Reproduce every record exactly.

─── EXERCISE DATA

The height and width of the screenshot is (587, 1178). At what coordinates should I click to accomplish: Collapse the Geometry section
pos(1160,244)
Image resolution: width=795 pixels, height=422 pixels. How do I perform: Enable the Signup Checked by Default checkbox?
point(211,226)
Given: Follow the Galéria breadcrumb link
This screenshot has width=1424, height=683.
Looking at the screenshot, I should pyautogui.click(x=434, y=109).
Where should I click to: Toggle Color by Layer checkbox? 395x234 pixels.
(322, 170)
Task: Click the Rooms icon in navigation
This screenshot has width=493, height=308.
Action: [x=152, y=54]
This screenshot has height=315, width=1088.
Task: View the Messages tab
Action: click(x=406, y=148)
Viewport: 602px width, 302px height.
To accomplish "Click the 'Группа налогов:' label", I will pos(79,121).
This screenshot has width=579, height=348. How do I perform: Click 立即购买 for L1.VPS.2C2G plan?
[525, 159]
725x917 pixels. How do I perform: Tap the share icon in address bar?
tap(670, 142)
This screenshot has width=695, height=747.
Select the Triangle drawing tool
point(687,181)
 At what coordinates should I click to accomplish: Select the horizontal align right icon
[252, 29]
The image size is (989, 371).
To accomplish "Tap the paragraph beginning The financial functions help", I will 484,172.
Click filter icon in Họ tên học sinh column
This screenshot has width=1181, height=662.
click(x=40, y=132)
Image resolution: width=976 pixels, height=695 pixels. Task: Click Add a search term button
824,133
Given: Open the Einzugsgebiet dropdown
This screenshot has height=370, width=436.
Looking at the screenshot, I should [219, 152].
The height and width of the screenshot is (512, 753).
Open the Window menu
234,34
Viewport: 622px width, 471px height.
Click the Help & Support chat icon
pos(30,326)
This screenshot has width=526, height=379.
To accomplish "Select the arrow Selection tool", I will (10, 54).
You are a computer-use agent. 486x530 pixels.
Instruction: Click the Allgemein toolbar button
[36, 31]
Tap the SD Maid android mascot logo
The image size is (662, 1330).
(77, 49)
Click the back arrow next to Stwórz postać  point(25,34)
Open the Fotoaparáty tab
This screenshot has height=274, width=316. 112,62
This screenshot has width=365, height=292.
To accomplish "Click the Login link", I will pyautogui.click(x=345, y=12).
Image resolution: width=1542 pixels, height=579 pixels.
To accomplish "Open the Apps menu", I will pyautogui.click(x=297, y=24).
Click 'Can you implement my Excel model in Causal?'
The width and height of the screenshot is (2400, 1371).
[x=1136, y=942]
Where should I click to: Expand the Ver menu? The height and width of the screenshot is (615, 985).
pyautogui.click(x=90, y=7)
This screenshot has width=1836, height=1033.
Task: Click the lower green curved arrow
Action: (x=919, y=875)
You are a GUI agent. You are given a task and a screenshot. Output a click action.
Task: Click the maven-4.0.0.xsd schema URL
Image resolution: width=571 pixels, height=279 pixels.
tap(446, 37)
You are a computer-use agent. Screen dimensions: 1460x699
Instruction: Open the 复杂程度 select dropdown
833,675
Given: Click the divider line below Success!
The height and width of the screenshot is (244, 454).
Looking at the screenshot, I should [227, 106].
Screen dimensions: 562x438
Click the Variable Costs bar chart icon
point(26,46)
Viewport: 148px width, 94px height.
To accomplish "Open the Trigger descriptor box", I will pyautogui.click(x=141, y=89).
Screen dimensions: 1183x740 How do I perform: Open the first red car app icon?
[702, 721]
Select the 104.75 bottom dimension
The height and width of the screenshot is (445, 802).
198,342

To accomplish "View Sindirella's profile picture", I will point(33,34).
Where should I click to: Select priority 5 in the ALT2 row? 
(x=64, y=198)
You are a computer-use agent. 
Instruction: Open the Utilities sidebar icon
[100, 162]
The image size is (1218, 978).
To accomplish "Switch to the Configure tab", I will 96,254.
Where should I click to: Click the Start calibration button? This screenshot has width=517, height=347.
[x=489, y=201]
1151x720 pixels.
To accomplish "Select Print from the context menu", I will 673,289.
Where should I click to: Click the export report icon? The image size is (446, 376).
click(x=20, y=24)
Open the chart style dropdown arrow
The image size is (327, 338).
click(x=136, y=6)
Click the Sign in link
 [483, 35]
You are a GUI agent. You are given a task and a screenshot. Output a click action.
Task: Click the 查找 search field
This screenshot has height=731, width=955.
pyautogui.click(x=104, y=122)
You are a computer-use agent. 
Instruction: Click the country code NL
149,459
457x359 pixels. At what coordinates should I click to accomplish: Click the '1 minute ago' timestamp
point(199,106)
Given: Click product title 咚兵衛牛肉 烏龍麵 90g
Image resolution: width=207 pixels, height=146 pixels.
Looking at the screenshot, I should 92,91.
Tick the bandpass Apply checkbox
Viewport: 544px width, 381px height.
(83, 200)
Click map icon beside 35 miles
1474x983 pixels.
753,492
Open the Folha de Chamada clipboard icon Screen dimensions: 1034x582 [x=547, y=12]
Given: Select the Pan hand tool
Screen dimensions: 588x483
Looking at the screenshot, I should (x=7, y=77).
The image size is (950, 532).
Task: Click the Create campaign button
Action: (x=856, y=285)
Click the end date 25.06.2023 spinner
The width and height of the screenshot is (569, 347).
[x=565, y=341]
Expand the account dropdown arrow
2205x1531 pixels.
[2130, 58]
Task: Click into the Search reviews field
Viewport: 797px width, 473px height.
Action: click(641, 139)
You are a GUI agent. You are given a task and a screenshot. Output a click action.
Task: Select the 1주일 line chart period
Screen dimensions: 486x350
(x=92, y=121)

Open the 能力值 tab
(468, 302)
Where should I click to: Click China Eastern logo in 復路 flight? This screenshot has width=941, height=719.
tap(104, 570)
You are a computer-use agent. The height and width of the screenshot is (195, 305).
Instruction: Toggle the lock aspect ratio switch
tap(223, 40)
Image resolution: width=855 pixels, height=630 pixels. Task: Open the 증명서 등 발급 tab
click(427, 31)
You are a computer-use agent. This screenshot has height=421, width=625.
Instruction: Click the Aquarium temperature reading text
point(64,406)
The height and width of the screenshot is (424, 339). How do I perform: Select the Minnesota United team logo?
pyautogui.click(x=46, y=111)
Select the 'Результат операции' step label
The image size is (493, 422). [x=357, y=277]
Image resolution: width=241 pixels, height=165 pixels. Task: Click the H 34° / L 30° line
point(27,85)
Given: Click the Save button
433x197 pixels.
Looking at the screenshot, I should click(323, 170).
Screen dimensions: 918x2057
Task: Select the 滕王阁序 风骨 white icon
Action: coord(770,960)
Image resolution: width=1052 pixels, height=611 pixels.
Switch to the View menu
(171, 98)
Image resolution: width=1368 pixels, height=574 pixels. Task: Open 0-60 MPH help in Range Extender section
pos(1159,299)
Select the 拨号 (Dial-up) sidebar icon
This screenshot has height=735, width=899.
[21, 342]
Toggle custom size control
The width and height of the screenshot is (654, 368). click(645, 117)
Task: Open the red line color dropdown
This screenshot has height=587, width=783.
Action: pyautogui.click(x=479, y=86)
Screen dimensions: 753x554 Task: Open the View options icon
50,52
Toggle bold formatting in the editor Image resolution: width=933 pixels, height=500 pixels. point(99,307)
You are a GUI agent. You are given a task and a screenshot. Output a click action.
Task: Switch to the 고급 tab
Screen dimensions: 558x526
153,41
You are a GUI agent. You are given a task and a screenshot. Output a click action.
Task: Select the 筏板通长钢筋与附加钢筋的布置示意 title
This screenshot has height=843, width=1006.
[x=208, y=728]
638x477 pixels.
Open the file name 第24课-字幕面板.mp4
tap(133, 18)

──────

EXERCISE RESPONSE »
The height and width of the screenshot is (587, 1178). At what coordinates should I click to accomplish: Collapse the Geometry section
pos(1160,244)
Image resolution: width=795 pixels, height=422 pixels. How do I perform: Enable the Signup Checked by Default checkbox?
point(211,226)
Given: Follow the Galéria breadcrumb link
This screenshot has width=1424, height=683.
Looking at the screenshot, I should pyautogui.click(x=434, y=109).
Where should I click to: Toggle Color by Layer checkbox? 395x234 pixels.
(322, 170)
Task: Click the Rooms icon in navigation
This screenshot has width=493, height=308.
Action: [x=152, y=54]
This screenshot has height=315, width=1088.
Task: View the Messages tab
Action: click(x=406, y=148)
Viewport: 602px width, 302px height.
To accomplish "Click the 'Группа налогов:' label", I will pos(79,121).
This screenshot has width=579, height=348. How do I perform: Click 立即购买 for L1.VPS.2C2G plan?
[525, 159]
725x917 pixels. How do I perform: Tap the share icon in address bar?
tap(670, 142)
This screenshot has width=695, height=747.
Select the Triangle drawing tool
point(687,181)
 At what coordinates should I click to accomplish: Select the horizontal align right icon
[252, 29]
The image size is (989, 371).
To accomplish "Tap the paragraph beginning The financial functions help", I will 484,172.
Click filter icon in Họ tên học sinh column
This screenshot has width=1181, height=662.
click(x=40, y=132)
Image resolution: width=976 pixels, height=695 pixels. Task: Click Add a search term button
824,133
Given: Open the Einzugsgebiet dropdown
This screenshot has height=370, width=436.
Looking at the screenshot, I should [219, 152].
The height and width of the screenshot is (512, 753).
Open the Window menu
234,34
Viewport: 622px width, 471px height.
Click the Help & Support chat icon
pos(30,326)
This screenshot has width=526, height=379.
To accomplish "Select the arrow Selection tool", I will (10, 54).
You are a computer-use agent. 486x530 pixels.
Instruction: Click the Allgemein toolbar button
[36, 31]
Tap the SD Maid android mascot logo
The image size is (662, 1330).
(77, 49)
Click the back arrow next to Stwórz postać  point(25,34)
Open the Fotoaparáty tab
This screenshot has height=274, width=316. 112,62
This screenshot has width=365, height=292.
To accomplish "Click the Login link", I will pyautogui.click(x=345, y=12).
Image resolution: width=1542 pixels, height=579 pixels.
To accomplish "Open the Apps menu", I will pyautogui.click(x=297, y=24).
Click 'Can you implement my Excel model in Causal?'
The width and height of the screenshot is (2400, 1371).
[x=1136, y=942]
Where should I click to: Expand the Ver menu? The height and width of the screenshot is (615, 985).
pyautogui.click(x=90, y=7)
This screenshot has width=1836, height=1033.
Task: Click the lower green curved arrow
Action: (x=919, y=875)
You are a GUI agent. You are given a task and a screenshot. Output a click action.
Task: Click the maven-4.0.0.xsd schema URL
Image resolution: width=571 pixels, height=279 pixels.
tap(446, 37)
You are a computer-use agent. Screen dimensions: 1460x699
Instruction: Open the 复杂程度 select dropdown
833,675
Given: Click the divider line below Success!
The height and width of the screenshot is (244, 454).
Looking at the screenshot, I should [227, 106].
Screen dimensions: 562x438
Click the Variable Costs bar chart icon
point(26,46)
Viewport: 148px width, 94px height.
To accomplish "Open the Trigger descriptor box", I will pyautogui.click(x=141, y=89).
Screen dimensions: 1183x740 How do I perform: Open the first red car app icon?
[702, 721]
Select the 104.75 bottom dimension
The height and width of the screenshot is (445, 802).
198,342

To accomplish "View Sindirella's profile picture", I will point(33,34).
Where should I click to: Select priority 5 in the ALT2 row? 
(x=64, y=198)
You are a computer-use agent. 
Instruction: Open the Utilities sidebar icon
[100, 162]
The image size is (1218, 978).
To accomplish "Switch to the Configure tab", I will 96,254.
Where should I click to: Click the Start calibration button? This screenshot has width=517, height=347.
[x=489, y=201]
1151x720 pixels.
To accomplish "Select Print from the context menu", I will 673,289.
Where should I click to: Click the export report icon? The image size is (446, 376).
click(x=20, y=24)
Open the chart style dropdown arrow
The image size is (327, 338).
click(x=136, y=6)
Click the Sign in link
 [483, 35]
You are a GUI agent. You are given a task and a screenshot. Output a click action.
Task: Click the 查找 search field
This screenshot has height=731, width=955.
pyautogui.click(x=104, y=122)
You are a computer-use agent. 
Instruction: Click the country code NL
149,459
457x359 pixels. At what coordinates should I click to accomplish: Click the '1 minute ago' timestamp
point(199,106)
Given: Click product title 咚兵衛牛肉 烏龍麵 90g
Image resolution: width=207 pixels, height=146 pixels.
Looking at the screenshot, I should 92,91.
Tick the bandpass Apply checkbox
Viewport: 544px width, 381px height.
(83, 200)
Click map icon beside 35 miles
1474x983 pixels.
753,492
Open the Folha de Chamada clipboard icon Screen dimensions: 1034x582 [x=547, y=12]
Given: Select the Pan hand tool
Screen dimensions: 588x483
Looking at the screenshot, I should (x=7, y=77).
The image size is (950, 532).
Task: Click the Create campaign button
Action: (x=856, y=285)
Click the end date 25.06.2023 spinner
The width and height of the screenshot is (569, 347).
[x=565, y=341]
Expand the account dropdown arrow
2205x1531 pixels.
[2130, 58]
Task: Click into the Search reviews field
Viewport: 797px width, 473px height.
Action: click(641, 139)
You are a GUI agent. You are given a task and a screenshot. Output a click action.
Task: Select the 1주일 line chart period
Screen dimensions: 486x350
(x=92, y=121)

Open the 能力值 tab
(468, 302)
Where should I click to: Click China Eastern logo in 復路 flight? This screenshot has width=941, height=719.
tap(104, 570)
You are a computer-use agent. The height and width of the screenshot is (195, 305).
Instruction: Toggle the lock aspect ratio switch
tap(223, 40)
Image resolution: width=855 pixels, height=630 pixels. Task: Open the 증명서 등 발급 tab
click(427, 31)
You are a computer-use agent. This screenshot has height=421, width=625.
Instruction: Click the Aquarium temperature reading text
point(64,406)
The height and width of the screenshot is (424, 339). How do I perform: Select the Minnesota United team logo?
pyautogui.click(x=46, y=111)
Select the 'Результат операции' step label
The image size is (493, 422). [x=357, y=277]
Image resolution: width=241 pixels, height=165 pixels. Task: Click the H 34° / L 30° line
point(27,85)
Given: Click the Save button
433x197 pixels.
Looking at the screenshot, I should click(323, 170).
Screen dimensions: 918x2057
Task: Select the 滕王阁序 风骨 white icon
Action: coord(770,960)
Image resolution: width=1052 pixels, height=611 pixels.
Switch to the View menu
(171, 98)
Image resolution: width=1368 pixels, height=574 pixels. Task: Open 0-60 MPH help in Range Extender section
pos(1159,299)
Select the 拨号 (Dial-up) sidebar icon
This screenshot has height=735, width=899.
[21, 342]
Toggle custom size control
The width and height of the screenshot is (654, 368). click(645, 117)
Task: Open the red line color dropdown
This screenshot has height=587, width=783.
Action: pyautogui.click(x=479, y=86)
Screen dimensions: 753x554 Task: Open the View options icon
50,52
Toggle bold formatting in the editor Image resolution: width=933 pixels, height=500 pixels. point(99,307)
You are a GUI agent. You are given a task and a screenshot. Output a click action.
Task: Switch to the 고급 tab
Screen dimensions: 558x526
153,41
You are a GUI agent. You are given a task and a screenshot. Output a click action.
Task: Select the 筏板通长钢筋与附加钢筋的布置示意 title
This screenshot has height=843, width=1006.
[x=208, y=728]
638x477 pixels.
Open the file name 第24课-字幕面板.mp4
tap(133, 18)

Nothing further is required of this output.